The filling of the underground gas storage is 73.2% and that of the LNG tanks reaches 84%


Spain has one of the "highest" filling levels in Europe of its natural gas storage for the next winter campaign and in the face of the threat of a possible supply cut from Russia, according to the CEO of Enagás, Arturo Gonzalo Aizpiri.

In a conference with analysts to present the group's strategic plan for the 2022-2023 period, Gonzalo stressed that Spain is complying "very quickly and effectively" with the gas storage filling schedule set by the European Union, which estimates a target of 80% for next October.

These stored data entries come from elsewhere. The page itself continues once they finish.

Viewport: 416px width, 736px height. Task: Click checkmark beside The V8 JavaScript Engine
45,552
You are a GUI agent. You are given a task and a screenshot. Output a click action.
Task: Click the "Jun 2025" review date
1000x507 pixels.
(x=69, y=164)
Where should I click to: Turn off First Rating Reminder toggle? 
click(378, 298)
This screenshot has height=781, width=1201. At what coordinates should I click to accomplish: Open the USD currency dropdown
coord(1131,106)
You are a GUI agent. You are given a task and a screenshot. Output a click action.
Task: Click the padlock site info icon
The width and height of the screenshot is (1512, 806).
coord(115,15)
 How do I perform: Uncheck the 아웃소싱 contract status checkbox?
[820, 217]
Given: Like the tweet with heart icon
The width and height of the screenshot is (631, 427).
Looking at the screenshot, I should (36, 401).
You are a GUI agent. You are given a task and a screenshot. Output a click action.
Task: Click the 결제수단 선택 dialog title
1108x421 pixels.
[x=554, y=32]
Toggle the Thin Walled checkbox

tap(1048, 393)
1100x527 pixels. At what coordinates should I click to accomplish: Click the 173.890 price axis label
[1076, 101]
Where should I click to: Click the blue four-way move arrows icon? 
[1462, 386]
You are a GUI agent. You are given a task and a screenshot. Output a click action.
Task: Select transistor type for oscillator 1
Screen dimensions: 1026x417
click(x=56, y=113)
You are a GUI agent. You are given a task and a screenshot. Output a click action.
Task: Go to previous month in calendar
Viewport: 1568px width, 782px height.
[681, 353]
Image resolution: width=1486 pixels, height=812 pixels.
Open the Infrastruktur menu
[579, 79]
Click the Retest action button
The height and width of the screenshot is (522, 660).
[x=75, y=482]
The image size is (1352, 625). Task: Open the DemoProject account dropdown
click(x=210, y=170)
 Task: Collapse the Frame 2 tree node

Thus, he stated that the current level of filling of underground storage in Spain is 73.2%, ahead of the 71% marked for August, while the liquefied natural gas (LNG) tanks of the country's plants are already in 84%, its highest level in the last five summers.

In addition, he added that 26 more ships are scheduled to arrive this July, which will add an additional 26 terawatt hours (TWh) of gas to the supply that arrives by tube from Algeria through Medgaz.

"Underground storage in Spain is key to approaching these times that Europe has ahead of us in the coming months with great serenity," he said.

At a press conference to present the group's new strategic plan for the 2022-2030 period, Gonzalo insisted that Spain "is fulfilling its storage obligations like an outstanding student."


Thus, he assured that, despite the fact that Europe "is in a really dramatic moment" in the face of Russia's threat to cut off its supply of natural gas, Spain "is not" and "nothing suggests a situation of shortage".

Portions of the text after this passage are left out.